- [Task requirements] Lines from the listing that hold the string "chart" are what you should return.

- [Records provided]
┌──
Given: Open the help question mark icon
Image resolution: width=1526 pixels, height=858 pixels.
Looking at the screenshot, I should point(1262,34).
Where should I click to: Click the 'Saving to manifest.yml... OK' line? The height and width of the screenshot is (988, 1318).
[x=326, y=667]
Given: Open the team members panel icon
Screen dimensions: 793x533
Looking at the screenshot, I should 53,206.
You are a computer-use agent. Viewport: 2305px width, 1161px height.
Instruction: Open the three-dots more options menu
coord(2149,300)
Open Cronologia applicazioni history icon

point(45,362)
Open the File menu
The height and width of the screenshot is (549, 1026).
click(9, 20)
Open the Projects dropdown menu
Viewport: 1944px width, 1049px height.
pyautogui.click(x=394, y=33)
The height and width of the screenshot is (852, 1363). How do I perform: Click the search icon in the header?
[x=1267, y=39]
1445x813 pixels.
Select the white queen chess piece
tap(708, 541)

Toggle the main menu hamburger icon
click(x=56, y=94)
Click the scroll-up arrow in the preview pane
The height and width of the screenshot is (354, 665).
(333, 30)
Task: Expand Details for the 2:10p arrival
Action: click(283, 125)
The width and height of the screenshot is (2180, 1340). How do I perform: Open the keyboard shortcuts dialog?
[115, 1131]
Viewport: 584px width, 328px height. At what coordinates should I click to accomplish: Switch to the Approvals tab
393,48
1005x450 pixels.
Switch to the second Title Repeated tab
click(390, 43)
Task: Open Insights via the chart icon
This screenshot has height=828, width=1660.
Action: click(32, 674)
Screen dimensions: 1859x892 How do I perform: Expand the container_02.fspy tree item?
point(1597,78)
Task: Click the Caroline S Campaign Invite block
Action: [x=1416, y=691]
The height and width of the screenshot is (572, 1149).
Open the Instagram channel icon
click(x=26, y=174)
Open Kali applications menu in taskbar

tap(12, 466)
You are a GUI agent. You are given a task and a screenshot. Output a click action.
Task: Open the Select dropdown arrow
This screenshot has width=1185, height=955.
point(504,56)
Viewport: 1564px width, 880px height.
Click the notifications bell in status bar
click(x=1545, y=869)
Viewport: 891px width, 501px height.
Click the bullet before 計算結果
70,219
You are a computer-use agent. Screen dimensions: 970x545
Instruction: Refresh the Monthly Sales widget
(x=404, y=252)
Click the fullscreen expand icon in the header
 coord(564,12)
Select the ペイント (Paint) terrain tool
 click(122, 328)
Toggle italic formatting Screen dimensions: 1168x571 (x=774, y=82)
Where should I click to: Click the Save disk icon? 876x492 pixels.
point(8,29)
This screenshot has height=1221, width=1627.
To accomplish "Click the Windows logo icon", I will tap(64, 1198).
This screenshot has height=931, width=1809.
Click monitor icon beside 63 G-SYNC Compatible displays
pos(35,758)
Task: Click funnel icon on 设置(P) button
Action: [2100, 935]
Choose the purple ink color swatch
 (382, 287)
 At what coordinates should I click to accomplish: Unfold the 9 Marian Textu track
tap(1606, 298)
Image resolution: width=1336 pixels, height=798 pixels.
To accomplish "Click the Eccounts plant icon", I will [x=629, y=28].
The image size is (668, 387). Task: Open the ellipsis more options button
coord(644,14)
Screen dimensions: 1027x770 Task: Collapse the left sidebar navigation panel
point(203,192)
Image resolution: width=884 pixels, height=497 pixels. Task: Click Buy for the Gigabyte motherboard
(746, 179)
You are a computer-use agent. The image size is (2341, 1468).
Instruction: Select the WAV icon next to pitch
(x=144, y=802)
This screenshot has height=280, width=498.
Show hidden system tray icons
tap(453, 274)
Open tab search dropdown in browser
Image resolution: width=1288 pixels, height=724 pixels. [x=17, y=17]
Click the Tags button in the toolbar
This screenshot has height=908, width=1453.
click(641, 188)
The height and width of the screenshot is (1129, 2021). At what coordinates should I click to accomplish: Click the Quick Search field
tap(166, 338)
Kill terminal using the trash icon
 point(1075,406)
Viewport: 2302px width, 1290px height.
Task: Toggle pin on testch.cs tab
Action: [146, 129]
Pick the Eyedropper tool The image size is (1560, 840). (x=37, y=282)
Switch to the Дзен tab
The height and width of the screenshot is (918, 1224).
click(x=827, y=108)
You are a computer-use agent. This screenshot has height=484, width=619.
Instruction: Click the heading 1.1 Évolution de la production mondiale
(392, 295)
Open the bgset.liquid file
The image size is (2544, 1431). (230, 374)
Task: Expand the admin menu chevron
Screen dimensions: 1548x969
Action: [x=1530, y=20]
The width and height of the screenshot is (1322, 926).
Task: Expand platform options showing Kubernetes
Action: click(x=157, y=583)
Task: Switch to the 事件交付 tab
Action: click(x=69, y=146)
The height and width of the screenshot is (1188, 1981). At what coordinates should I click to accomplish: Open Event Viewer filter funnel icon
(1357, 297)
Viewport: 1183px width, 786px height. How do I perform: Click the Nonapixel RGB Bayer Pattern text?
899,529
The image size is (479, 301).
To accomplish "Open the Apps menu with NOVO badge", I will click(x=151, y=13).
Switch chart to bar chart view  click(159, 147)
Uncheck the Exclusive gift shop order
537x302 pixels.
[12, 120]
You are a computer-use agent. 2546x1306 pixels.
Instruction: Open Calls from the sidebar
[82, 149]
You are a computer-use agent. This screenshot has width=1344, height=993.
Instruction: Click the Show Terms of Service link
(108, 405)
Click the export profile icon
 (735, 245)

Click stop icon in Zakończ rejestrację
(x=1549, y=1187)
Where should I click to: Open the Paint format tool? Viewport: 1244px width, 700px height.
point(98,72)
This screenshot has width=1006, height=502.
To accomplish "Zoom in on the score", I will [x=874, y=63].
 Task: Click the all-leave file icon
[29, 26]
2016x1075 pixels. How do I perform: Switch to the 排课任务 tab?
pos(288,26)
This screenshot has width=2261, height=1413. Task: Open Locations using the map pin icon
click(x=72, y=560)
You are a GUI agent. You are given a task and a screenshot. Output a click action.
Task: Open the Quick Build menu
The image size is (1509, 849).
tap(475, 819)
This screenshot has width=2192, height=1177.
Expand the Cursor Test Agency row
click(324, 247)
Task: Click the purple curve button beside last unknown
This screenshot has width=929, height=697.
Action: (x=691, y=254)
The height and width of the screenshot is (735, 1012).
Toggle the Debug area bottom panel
└──
- [Solution for this exercise]
Task: Open Insights via the chart icon
Switch chart to bar chart view  click(159, 147)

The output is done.